Recycling-Potenzial steigern

Antrag: Container für Elektrokleingeräte

Sehr geehrter Herr Rübo,

die Fraktion Bündnis 90/Die Grünen stellt zur nächsten Sitzung des Ausschusses für Umwelt, Planung und Klimaschutz am 29. April 2019 den folgenden Antrag:

  1. Die Verwaltung wird beauftragt, zu prüfen, ob zusätzliche Elektrocontainer in jedem Ortsteil aufgestellt werden können.
  2. Der Verwaltung folgenden Auftrag zu erteilen: zu ermitteln und mitzuteilen, wie hoch die bisherigen Einkünfte aus der Wiederveräußerung von Elektrogeräten sind.

Begründung:

Kein elektrisch betriebenes Gerät darf über die Restmülltonne entsorgt werden – so schreibt es der Gesetzgeber im „Elektro- und Elektronikgerätegesetz“ (ElektroG) vor.

Die Verbraucherinnen und Verbraucher sind verpflichtet, ihre ausrangierten Elektro- und Elektronikgeräte separat vom Hausmüll zu entsorgen.

Elektroaltgeräte müssen zu kommunalen Sammelstellen gebracht werden.
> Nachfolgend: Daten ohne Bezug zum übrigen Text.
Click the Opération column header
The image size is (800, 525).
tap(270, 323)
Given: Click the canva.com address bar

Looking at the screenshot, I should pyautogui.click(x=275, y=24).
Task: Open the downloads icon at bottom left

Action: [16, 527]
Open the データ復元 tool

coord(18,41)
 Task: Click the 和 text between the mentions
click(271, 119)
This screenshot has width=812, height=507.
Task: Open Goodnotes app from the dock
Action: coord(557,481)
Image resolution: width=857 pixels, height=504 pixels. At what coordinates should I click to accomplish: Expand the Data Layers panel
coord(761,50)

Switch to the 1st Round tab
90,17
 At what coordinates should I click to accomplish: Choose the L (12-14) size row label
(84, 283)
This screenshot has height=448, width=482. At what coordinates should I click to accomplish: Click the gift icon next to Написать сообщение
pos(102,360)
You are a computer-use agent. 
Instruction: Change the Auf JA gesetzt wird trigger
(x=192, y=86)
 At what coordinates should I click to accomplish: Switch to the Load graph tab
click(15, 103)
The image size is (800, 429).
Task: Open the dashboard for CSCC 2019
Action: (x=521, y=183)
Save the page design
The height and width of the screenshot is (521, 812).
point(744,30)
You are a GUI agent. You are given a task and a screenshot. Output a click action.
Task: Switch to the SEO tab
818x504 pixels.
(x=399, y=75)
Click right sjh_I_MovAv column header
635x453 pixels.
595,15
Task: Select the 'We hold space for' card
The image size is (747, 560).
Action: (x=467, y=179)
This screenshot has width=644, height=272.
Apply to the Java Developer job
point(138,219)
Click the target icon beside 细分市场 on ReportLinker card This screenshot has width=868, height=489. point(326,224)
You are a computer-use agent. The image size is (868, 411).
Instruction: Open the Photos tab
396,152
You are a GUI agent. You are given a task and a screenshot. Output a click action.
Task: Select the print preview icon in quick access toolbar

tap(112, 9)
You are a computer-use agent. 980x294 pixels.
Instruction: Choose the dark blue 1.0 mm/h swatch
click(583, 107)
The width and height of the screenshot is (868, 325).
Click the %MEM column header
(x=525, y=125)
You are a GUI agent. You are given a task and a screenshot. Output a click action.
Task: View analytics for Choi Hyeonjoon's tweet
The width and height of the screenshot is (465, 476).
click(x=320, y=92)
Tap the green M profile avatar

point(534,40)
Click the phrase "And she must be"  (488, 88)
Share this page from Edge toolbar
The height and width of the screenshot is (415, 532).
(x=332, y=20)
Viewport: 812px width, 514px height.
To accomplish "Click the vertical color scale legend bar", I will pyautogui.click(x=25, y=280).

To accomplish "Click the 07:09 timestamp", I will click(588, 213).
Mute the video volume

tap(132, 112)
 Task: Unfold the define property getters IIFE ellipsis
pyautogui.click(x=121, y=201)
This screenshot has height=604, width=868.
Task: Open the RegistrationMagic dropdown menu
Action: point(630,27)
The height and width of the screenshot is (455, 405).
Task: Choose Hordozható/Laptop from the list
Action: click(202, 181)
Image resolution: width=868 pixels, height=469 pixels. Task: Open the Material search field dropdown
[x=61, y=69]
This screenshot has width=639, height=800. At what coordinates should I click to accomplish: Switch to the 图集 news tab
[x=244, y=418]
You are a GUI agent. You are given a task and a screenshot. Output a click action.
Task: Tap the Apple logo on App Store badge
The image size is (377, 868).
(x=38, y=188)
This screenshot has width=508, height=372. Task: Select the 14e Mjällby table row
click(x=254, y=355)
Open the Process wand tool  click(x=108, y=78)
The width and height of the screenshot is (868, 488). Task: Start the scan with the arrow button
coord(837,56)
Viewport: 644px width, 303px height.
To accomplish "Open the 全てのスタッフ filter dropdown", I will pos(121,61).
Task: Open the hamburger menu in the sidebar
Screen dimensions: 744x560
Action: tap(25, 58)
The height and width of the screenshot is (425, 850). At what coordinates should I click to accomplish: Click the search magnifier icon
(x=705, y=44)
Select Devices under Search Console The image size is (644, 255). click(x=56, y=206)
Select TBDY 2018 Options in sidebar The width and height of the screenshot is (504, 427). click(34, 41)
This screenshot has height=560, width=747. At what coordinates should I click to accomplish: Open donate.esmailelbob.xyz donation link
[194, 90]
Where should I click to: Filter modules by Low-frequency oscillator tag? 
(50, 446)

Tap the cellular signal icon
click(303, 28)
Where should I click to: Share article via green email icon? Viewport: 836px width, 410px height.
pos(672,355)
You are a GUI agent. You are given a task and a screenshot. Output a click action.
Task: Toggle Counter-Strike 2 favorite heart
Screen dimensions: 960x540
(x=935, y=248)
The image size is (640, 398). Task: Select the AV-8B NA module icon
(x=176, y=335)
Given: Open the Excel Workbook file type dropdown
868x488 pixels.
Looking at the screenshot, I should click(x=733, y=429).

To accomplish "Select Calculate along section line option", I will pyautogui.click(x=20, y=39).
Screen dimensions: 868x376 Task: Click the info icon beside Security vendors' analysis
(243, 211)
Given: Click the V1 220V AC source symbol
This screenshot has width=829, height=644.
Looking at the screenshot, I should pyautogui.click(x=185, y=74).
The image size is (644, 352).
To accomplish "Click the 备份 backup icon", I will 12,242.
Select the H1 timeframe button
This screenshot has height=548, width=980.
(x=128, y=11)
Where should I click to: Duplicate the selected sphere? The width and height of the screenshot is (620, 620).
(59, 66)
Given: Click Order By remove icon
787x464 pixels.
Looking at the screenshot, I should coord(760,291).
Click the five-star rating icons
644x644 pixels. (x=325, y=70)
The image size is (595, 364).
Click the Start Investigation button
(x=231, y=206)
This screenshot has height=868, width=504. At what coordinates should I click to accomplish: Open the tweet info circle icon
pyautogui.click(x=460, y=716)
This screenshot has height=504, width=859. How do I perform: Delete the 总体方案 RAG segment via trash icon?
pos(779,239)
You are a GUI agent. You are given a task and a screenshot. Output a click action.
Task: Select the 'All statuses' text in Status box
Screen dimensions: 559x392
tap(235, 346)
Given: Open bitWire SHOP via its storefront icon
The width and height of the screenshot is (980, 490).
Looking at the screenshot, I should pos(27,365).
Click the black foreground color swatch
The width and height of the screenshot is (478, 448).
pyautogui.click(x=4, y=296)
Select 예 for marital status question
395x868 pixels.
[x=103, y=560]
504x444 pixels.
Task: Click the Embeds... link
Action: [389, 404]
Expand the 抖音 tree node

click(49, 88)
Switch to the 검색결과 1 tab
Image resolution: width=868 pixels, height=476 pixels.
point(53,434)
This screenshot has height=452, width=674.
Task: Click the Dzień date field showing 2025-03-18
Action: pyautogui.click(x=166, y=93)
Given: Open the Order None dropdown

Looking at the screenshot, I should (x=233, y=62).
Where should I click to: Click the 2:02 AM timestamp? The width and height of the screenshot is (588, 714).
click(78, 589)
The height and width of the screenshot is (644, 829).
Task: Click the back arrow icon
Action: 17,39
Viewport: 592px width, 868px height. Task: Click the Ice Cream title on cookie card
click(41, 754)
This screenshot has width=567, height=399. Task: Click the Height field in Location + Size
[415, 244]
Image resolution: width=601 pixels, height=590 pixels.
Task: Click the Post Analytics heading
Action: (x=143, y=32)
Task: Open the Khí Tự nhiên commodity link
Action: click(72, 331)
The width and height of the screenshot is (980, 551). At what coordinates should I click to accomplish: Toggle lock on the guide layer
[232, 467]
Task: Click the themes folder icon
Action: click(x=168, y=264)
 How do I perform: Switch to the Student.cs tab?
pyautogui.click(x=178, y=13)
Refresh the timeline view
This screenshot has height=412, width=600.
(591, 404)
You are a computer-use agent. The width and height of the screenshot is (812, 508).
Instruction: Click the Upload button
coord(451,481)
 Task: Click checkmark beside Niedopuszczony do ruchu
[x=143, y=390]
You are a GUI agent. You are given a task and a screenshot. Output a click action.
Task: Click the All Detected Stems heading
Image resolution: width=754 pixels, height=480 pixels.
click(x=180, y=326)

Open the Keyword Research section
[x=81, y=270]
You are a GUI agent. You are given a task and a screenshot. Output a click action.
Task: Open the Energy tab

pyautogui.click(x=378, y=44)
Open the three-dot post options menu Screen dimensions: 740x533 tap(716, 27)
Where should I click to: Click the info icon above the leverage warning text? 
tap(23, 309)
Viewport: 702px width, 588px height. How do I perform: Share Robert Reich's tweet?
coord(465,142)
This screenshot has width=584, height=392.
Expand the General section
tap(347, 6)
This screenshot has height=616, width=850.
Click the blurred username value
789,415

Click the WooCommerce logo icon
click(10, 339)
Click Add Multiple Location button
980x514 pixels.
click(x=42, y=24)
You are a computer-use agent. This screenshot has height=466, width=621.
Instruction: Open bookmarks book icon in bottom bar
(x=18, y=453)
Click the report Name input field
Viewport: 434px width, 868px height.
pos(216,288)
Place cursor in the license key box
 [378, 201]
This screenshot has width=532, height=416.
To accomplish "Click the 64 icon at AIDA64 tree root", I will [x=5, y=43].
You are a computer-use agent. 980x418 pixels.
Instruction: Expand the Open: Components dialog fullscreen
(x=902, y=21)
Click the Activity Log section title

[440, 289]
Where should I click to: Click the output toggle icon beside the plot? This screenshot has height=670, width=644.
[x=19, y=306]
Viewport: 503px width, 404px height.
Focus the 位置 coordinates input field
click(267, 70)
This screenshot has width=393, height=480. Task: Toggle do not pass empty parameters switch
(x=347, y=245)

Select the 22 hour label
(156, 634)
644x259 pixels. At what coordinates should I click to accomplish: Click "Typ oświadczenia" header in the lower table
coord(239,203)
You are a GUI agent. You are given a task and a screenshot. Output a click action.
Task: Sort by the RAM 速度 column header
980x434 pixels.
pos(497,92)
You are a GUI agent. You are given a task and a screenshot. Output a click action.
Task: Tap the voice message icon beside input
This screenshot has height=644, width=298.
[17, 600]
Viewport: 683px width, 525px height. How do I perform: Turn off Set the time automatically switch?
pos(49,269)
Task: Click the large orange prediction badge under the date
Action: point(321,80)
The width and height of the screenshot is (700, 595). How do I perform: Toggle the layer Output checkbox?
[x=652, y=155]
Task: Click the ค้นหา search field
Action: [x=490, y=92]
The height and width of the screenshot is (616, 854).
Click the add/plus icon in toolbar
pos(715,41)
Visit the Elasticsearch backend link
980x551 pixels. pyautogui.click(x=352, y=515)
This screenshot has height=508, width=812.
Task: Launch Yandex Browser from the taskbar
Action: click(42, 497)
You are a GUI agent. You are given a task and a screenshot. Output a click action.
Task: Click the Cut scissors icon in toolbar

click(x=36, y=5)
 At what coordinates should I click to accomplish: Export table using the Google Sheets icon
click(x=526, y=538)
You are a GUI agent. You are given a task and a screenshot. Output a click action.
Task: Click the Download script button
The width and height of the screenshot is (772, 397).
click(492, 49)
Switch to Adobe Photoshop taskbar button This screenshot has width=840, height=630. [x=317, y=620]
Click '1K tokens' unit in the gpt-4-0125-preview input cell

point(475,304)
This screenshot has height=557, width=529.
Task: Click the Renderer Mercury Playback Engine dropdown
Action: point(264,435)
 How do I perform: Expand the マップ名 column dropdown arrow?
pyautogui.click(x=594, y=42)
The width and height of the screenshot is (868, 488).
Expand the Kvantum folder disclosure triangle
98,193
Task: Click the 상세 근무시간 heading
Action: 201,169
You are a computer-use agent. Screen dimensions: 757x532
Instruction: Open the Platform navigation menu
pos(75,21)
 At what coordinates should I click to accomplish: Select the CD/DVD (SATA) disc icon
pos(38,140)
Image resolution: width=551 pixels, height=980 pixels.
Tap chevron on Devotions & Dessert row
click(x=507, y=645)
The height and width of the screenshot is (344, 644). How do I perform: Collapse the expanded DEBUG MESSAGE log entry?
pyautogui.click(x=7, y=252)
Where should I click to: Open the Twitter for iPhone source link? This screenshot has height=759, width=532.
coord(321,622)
Elektroaltgeräte sind zum Beispiel:

  • Küchengeräte (z.B.: Mixer, Staubsauger, Kaffeemaschinen, Toaster, Bügeleisen, Eierkocher, Ventilatoren),
  • Geräte zur Körperpflege (z.B.: elektrische Zahnbürsten, Föhn, Rasierer),
  • Werkzeuge (z. B.: Bohrmaschinen, Akkuschrauber, Heckenschere, Nähmaschinen),
  • Computer und Zubehör (z. B.: Tastaturen, Maus, Kabel)
  • Unterhaltungselektronik (z.B.: CD-Spieler, Spielkonsolen, Radios, Kopfhörer, Projektoren),
  • Telefone, Handys und Fotoapparate

In ausrangierten Elektrogeräten stecken wertvolle Rohstoffe (Gold, Silber, Platin, Palladium, Indium, Gallium, Kobalt, Lithium, Eisen, Kupfer, Aluminium). Doch das Recycling klappt nur bedingt. Gemäß einer Studie der UN University werden weltweit Wertstoffe in Höhe von EUR 48 Milliarden verschwendet (siehe Seite 9, letzter Absatz: https://bir.org/assets/Documents/escrap/UNU-1stGlobal-E-Waste-Monitor-2014-small-1.pdf).

Bisher können Elektrogeräte nur während der üblichen Öffnungszeiten über den Wertstoffhof sachgerecht entsorgt werden.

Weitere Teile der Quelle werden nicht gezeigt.